Beberapa warga Taiwan mengatakan mereka akan membeli mi merek lain. Sementara,
para tenaga kerja Indonesia di Taiwan mengaku akan tetap memakan Indomie karena
harganya enak dan murah.Pemerintah Taiwan mengumumkan menarik mi instan
Indomie, Jumat. Penarikan itu dilakukan setelah dua bahan pengawet terlarang,
methyl p-hydroxybenzoate dan benzoic acid, ditemukan di dalam Indomie. Bahan
pengawet tersebut hanya dibolehkan untuk kosmetik.
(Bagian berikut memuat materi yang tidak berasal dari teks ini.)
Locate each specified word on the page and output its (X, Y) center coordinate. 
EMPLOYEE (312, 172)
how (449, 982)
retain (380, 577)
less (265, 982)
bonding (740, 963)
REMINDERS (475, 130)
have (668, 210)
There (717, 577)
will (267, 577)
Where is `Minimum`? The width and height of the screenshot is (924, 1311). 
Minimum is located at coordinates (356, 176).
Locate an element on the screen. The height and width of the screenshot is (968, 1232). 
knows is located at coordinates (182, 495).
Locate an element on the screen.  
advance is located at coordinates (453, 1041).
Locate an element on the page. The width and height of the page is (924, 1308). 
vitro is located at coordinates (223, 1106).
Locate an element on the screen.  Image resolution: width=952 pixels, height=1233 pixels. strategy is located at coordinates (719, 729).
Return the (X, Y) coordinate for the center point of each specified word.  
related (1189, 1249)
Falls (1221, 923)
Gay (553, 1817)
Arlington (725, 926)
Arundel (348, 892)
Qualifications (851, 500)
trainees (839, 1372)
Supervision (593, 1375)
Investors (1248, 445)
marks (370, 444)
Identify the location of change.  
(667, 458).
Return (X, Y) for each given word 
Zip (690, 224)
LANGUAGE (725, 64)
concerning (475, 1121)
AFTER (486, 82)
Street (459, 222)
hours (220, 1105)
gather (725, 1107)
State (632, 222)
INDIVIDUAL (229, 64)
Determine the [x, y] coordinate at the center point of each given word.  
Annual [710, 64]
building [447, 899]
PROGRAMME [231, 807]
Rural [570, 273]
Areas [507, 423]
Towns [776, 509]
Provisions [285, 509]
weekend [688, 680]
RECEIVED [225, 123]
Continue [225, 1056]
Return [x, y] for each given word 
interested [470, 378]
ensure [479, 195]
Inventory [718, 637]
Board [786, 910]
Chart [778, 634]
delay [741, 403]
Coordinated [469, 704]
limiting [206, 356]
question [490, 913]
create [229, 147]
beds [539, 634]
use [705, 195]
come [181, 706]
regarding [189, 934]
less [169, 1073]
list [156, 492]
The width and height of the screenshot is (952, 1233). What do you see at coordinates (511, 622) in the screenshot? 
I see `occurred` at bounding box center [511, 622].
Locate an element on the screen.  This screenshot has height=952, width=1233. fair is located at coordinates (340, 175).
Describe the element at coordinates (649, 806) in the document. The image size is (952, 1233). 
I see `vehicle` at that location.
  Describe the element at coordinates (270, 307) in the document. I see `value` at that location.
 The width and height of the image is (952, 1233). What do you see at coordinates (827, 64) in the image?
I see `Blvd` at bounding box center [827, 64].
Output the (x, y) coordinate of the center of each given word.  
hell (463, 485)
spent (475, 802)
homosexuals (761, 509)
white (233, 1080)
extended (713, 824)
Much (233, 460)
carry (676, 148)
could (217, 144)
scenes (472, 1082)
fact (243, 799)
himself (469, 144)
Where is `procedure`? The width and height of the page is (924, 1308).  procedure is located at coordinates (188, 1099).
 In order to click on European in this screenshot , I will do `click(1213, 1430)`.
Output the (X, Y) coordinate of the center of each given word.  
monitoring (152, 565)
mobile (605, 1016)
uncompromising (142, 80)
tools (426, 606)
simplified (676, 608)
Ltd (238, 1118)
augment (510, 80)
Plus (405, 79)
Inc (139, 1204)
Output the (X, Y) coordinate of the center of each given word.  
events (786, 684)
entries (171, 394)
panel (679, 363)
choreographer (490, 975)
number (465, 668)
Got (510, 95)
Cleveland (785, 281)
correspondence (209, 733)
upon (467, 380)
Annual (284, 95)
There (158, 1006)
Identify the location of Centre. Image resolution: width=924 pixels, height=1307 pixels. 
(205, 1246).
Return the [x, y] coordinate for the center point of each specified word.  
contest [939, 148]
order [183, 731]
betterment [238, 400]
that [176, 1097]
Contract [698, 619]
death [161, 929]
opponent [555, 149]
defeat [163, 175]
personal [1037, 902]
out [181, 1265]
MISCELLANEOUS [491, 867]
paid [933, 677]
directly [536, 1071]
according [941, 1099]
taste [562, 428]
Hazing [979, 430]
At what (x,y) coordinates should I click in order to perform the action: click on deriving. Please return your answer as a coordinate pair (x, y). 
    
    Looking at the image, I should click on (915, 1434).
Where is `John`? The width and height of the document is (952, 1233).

Bahan pengawet tersebut dilarang digunakan di makanan-makanan di Taiwan,
Kanada, dan Eropa. Jika bahan pengawet tersebut dikonsumsi, bisa menyebabkan
orang muntah. Bahkan, kalau bahan pengawet tersebut dimakan untuk jangka waktu
yang cukup lama atau dalam jumlah yang banyak, itu bisa menyebabkan metabolic
acidosis, sebuah kondisi akibat terlalu banyak mengkonsumsi asam.Jaringan toko
ParknShop dan Wellcome menarik semua produk Indomie dari supermarket-supermarket
milik mereka. Importir Indomie di Taiwan, Fok Hing (HK) Trading, mengatakan mi
produk Indomie sudah memenuhi standar keamanan makanan di Hong Kong maupun
Badan Kesehatan Dunia (WHO). Fok Hing (HK) Trading mengutip penilaian kualitas
Indomie pada Juni yang menyatakan tidak menemukan kandungan pengawet terlarang
di Indomie. "Mi Indomie aman dimakan dan mereka masuk ke Hong Kong melalui
salurang impor resmi," tulis Fok Hing (HK) Trading. "Produk yang
mengandung racun dan ditemukan di Taiwan diduga diimpor secara ilegal." Sebuah
supermarket Indonesia di Taiwan, East-Southern Cuisine Express, di Causeway Bay
mengatakan bahwa produk Indomie mereka bukan barang selundupan dan aman
dimakan. Satu paket berisi lima bungkus Indomie di Taiwan dijual 10 dolar Hong
Kong (Rp 11. 500) Sementara, merek lainnya seharga 15 dolar Hong Kong (Rp
17.200) sampai 20 dolar Hong Kong (Rp 23.000). Indomie diminati di Hong Kong
setelah sebuah iklan menunjukkan seorang bayi menari dan terbang setelah minum
satu mangkuk Indomie.
Sementara itu, produsen Indomie di Indonesia, PT Indofood CBP Sukses Makmur Tbk
(ICBP).mengatakan produk-produk mereka sudah memenuhi standar internasional. "ICBP
menegaskan bahwa produk-produknya telah sesuai dengan petunjuk global yang
dibuat CODEX Alimentarius Commission, badan standar makanan internasional. Kami
sedang mengkaji situasi di Taiwan terkait beberapa laporan tersebut dan akan
mengambil langkah yang diperlukan untuk melindungi konsumen kami di negara itu
dan negara lainnya," ujar Direktur ICBP Taufik Wiraatmadja dalam siaran
pers di situs Indofood, Senin (11/10).